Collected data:
*****

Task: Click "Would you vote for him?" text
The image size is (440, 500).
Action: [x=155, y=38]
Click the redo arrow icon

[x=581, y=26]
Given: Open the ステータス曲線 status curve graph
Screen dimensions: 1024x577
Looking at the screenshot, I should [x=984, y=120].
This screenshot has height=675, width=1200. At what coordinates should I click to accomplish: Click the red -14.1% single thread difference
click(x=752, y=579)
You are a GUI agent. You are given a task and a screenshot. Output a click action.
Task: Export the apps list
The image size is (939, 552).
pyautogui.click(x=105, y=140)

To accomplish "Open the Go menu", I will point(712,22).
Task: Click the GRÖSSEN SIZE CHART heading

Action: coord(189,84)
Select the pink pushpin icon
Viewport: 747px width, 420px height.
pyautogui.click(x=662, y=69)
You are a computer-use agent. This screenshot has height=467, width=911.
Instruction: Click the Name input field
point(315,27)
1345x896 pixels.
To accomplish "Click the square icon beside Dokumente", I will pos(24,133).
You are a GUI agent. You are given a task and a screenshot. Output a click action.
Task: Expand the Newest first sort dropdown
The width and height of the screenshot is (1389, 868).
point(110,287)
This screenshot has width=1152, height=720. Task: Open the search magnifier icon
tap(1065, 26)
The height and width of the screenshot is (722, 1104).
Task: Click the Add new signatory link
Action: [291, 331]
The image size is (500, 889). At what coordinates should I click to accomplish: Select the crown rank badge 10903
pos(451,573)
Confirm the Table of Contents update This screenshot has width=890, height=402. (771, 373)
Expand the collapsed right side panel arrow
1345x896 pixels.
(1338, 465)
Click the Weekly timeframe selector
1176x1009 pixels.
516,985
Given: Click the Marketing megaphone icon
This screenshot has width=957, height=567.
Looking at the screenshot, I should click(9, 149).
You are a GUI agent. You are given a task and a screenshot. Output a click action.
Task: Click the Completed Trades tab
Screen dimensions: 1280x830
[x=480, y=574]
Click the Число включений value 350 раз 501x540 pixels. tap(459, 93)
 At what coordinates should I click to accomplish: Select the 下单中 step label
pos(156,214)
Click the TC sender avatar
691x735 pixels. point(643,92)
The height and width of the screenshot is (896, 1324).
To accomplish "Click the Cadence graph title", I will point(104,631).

*****

:: Instructions to follow ::
Please copy out the data above exactly.

:: Solution to this exercise ::
Task: Click "Would you vote for him?" text
The image size is (440, 500).
Action: [x=155, y=38]
Click the redo arrow icon

[x=581, y=26]
Given: Open the ステータス曲線 status curve graph
Screen dimensions: 1024x577
Looking at the screenshot, I should [x=984, y=120].
This screenshot has height=675, width=1200. At what coordinates should I click to accomplish: Click the red -14.1% single thread difference
click(x=752, y=579)
You are a GUI agent. You are given a task and a screenshot. Output a click action.
Task: Export the apps list
The image size is (939, 552).
pyautogui.click(x=105, y=140)

To accomplish "Open the Go menu", I will point(712,22).
Task: Click the GRÖSSEN SIZE CHART heading

Action: coord(189,84)
Select the pink pushpin icon
Viewport: 747px width, 420px height.
pyautogui.click(x=662, y=69)
You are a computer-use agent. This screenshot has height=467, width=911.
Instruction: Click the Name input field
point(315,27)
1345x896 pixels.
To accomplish "Click the square icon beside Dokumente", I will pos(24,133).
You are a GUI agent. You are given a task and a screenshot. Output a click action.
Task: Expand the Newest first sort dropdown
The width and height of the screenshot is (1389, 868).
point(110,287)
This screenshot has width=1152, height=720. Task: Open the search magnifier icon
tap(1065, 26)
The height and width of the screenshot is (722, 1104).
Task: Click the Add new signatory link
Action: [291, 331]
The image size is (500, 889). At what coordinates should I click to accomplish: Select the crown rank badge 10903
pos(451,573)
Confirm the Table of Contents update This screenshot has width=890, height=402. (771, 373)
Expand the collapsed right side panel arrow
1345x896 pixels.
(1338, 465)
Click the Weekly timeframe selector
1176x1009 pixels.
516,985
Given: Click the Marketing megaphone icon
This screenshot has width=957, height=567.
Looking at the screenshot, I should click(9, 149).
You are a GUI agent. You are given a task and a screenshot. Output a click action.
Task: Click the Completed Trades tab
Screen dimensions: 1280x830
[x=480, y=574]
Click the Число включений value 350 раз 501x540 pixels. tap(459, 93)
 At what coordinates should I click to accomplish: Select the 下单中 step label
pos(156,214)
Click the TC sender avatar
691x735 pixels. point(643,92)
The height and width of the screenshot is (896, 1324).
To accomplish "Click the Cadence graph title", I will point(104,631).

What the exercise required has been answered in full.